The beauty – and the beast – of Ironman swim training is that there are plenty of strokes to work with (and so plenty of opportunities for problems to be exacerbated). So what should you do to counter this?

Written By Dan Bullock
As a coach the nice thing about working with Ironman triathletes is that we do have a lot of distance to race. This means even the smallest imperfection in the stroke which will be repeated thousands of times will slow your average swim speed. Conversely small improvements to technique can yield huge gains. With so much distance to cover improving your average swim speed from 0.72 metres per second to 0.83 metres per second will mean a reduction from 88 minutes to 76 minutes. In pool terms this means improving from a 35 second average over 25 metres to 30 seconds per 25 metres. Most swimmers when they come to me can can easily swim this 30 second target for 25 metres, and often maintain it for 100 metres, but by the time 400 metres comes around the average speed falls purely because of their technique.

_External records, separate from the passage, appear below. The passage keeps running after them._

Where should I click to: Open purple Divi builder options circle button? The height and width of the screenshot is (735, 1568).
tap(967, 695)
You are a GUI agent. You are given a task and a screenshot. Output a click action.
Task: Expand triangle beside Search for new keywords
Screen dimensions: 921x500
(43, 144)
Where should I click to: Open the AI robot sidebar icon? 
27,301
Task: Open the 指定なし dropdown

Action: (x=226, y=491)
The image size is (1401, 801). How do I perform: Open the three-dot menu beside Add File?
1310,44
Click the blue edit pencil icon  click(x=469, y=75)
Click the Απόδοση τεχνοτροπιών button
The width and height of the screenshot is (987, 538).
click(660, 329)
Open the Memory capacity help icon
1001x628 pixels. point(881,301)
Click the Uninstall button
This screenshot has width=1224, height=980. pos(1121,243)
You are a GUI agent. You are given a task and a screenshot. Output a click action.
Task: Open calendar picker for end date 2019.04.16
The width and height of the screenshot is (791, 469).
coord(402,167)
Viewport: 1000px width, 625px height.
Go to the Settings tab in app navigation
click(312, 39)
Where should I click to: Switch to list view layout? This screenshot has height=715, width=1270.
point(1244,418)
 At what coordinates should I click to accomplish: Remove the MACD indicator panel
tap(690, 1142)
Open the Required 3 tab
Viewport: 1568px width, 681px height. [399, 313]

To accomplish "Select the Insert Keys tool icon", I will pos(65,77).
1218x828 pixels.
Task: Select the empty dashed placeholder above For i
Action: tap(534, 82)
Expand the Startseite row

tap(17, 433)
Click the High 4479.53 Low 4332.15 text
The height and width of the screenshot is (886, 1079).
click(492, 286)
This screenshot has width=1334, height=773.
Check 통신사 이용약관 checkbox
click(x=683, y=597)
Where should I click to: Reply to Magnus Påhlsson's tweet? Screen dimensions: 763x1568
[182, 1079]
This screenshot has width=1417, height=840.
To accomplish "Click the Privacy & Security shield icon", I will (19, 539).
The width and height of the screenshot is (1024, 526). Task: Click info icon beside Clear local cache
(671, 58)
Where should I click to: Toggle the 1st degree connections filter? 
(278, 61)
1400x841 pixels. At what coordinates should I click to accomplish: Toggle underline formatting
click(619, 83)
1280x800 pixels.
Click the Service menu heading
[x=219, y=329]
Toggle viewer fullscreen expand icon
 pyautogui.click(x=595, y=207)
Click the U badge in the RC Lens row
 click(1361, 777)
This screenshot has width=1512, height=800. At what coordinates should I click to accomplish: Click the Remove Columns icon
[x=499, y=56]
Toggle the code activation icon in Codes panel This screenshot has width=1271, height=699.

Five seconds over 25 metres is a big chunk of time to reduce but by no means impossible for most, the hard thing is maintaining this pace. A few simple adjustments to your front crawl technique can help bring this improvement in open water and have you maintain it. Improved technique will lead to a more relaxed swim requiring less energy and oxygen. As technique disintegrates you need more energy and oxygen to combat the extra effort needed to shunt a larger profile through the water. Three relatively simple adjustments to your open water front crawl could yield these results.

1. Sighting
Sighting every seven or eight strokes will reduce the frequent interruptions to your natural swim velocity. Lifting the head every third stroke to simultaneously breathe and sight will really tire you for the following reasons:

a. A stronger push down of the swimming arm to lift the head means you’re not propelling yourself forwards as early as you might. The degree at which the forearm becomes vertical goes a long way to dictate at which point you start to move forwards. Pushing down to lift the head excessively will leave the forearm horizontal preventing forwards momentum.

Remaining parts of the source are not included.